This one has always been with us. Decades ago, I remember a man who went through an ugly divorce in which he never really looked at his own culpability. A couple of years later, he called and said he had finally found the answer! He left a message on my phone and said that we needed to meet immediately. Always a sucker for a request that has a note of drama and intrigue, I set up a time to meet.

I was expecting to hear about a revolutionary spiritual insight, and maybe even an apology for being such a recalcitrant husband, but his professional briefcase suggested something else. As he put the first brochure in front of me, I realized that he came to sell me a nutritional program. This program he stated—with certainty—would have been the answer to his marriage, and he graciously wanted to spare me a life of future misery. He wanted to enlighten me. All I had to do was sign. He might have mentioned something about Jesus; I’m not sure. If he did, he probably said something like, “I’m sure Jesus would have used these supplements.”

His mistake: he believed a physical treatment would solve his spiritual problem. It didn’t and couldn’t. Physical treatments address physical problems and his particular marriage problem was not physical. I know because I witnessed his marital nastiness firsthand. So he might have felt better, but his spiritual problem was still unresolved and he was, in a sense, in greater peril than before.

Why? Because when you love physical treatments, you will spurn spiritual ones. And Scripture teaches that our spiritual interests actually outweigh our physical ones! Our spiritual health is more important and deserves more attention than our physical health.

For physical training is of some value, but godliness has value for all things, holding promise for both the present life and the life to come (1 Tim. 4:8).

Scripture never demeans the body. Instead, Paul reminds us that godliness—spiritual growth—has benefit for all eternity while even the best combination of aerobic activity, weights and diet will have only temporary benefit. Likewise, physical treatments (medical or the like) can alleviate symptoms, but they can’t make us sin less or be more righteous. If they could, then I would have signed up for this nutritional plan and every other physical treatment that had a remote shot at being helpful.

Today there are even Christian mental health treatments that use sophisticated technology to provide precise brain diagnoses for which they deliver equally precise treatments. These programs claim much more than they can deliver.

Be clear—the more you search for and rest in physical treatments for problems that are spiritual—the less you find rich hope and joy in Christ.

(Pixel coordinate grounding data)
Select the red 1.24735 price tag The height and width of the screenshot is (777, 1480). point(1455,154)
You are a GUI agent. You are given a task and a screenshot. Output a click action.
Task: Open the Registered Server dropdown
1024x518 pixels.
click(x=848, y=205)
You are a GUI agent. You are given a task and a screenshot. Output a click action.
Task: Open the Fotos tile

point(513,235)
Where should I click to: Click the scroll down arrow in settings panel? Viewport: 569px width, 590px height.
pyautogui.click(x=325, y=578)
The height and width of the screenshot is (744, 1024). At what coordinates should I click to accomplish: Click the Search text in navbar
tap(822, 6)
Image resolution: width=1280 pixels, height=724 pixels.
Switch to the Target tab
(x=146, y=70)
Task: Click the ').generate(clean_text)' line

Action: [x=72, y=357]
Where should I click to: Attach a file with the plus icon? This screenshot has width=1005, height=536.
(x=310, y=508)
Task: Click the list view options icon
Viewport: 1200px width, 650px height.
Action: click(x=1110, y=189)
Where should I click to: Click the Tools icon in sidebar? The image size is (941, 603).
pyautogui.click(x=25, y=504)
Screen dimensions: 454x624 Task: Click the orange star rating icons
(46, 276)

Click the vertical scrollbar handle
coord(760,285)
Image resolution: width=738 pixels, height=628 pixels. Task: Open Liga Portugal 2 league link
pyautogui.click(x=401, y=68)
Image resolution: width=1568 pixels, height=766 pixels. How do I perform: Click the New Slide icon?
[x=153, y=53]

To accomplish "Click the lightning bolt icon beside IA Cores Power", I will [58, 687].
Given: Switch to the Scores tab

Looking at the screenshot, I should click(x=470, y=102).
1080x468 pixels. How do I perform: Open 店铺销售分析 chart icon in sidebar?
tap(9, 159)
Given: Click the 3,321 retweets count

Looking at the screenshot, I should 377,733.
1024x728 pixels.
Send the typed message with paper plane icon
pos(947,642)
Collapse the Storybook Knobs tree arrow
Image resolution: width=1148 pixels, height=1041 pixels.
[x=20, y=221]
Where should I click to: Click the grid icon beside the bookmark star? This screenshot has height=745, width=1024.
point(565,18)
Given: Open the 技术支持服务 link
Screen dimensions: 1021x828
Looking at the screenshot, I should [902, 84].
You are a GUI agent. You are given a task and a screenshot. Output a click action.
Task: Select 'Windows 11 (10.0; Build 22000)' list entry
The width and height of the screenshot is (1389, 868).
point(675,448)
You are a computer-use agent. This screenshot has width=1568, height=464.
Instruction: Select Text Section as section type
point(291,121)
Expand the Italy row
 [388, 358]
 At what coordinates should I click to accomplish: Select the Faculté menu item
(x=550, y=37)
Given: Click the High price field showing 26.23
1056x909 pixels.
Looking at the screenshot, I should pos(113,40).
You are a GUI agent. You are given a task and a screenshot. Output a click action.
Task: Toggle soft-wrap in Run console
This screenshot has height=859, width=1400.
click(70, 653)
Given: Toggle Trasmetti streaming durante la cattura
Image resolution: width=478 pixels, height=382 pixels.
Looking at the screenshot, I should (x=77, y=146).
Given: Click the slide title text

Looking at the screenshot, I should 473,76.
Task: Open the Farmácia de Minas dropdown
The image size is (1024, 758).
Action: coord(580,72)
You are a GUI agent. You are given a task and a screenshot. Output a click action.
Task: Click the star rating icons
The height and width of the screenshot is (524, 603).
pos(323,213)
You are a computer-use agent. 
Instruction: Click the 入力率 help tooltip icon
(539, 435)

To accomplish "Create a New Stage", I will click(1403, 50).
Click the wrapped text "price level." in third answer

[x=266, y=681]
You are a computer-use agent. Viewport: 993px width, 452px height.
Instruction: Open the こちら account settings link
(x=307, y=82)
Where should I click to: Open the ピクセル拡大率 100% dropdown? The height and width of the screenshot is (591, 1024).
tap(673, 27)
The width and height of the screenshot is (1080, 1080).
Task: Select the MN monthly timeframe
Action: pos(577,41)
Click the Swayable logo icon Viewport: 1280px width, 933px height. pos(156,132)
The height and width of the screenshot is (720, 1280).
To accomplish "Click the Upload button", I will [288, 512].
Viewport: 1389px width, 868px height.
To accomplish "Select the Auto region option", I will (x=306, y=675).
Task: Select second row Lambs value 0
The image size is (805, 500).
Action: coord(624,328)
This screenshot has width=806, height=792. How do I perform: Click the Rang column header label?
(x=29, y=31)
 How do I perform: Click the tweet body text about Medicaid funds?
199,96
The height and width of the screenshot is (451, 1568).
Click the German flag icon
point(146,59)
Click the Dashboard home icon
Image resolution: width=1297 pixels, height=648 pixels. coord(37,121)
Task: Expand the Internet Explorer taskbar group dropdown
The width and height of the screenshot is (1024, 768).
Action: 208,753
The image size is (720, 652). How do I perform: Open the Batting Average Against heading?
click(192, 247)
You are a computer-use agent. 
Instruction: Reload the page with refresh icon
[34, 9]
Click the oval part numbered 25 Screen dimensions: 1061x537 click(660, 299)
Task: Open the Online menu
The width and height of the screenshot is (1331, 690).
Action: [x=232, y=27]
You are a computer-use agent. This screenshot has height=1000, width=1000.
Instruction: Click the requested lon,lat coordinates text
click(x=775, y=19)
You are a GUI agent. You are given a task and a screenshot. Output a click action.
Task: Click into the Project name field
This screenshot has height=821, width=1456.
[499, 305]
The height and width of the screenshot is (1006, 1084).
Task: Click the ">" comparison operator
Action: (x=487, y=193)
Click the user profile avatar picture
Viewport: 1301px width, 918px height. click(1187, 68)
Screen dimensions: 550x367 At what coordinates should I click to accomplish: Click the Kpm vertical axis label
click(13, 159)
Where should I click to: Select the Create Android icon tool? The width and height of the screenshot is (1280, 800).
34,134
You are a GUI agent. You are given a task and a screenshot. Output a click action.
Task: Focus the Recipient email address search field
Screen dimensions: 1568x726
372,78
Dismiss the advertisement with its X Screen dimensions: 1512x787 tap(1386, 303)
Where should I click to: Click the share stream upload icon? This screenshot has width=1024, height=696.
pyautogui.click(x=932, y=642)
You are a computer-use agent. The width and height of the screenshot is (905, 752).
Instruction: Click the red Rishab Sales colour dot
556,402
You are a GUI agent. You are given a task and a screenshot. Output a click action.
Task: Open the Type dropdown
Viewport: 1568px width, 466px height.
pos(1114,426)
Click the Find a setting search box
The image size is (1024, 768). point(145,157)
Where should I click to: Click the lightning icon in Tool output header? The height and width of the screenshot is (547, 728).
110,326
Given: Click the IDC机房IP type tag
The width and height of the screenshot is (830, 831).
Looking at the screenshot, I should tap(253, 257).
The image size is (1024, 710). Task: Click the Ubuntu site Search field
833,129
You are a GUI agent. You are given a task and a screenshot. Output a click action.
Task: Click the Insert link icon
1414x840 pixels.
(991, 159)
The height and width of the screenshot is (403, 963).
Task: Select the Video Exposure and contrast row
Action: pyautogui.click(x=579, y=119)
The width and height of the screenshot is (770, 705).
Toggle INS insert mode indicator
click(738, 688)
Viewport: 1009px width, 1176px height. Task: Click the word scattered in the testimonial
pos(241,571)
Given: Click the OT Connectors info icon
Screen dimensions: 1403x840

◆ Exercise prompt ◆
In the text about physical and spiritual treatments, what did the man come to the meeting to sell?

◆ Exercise solution ◆
A nutritional program.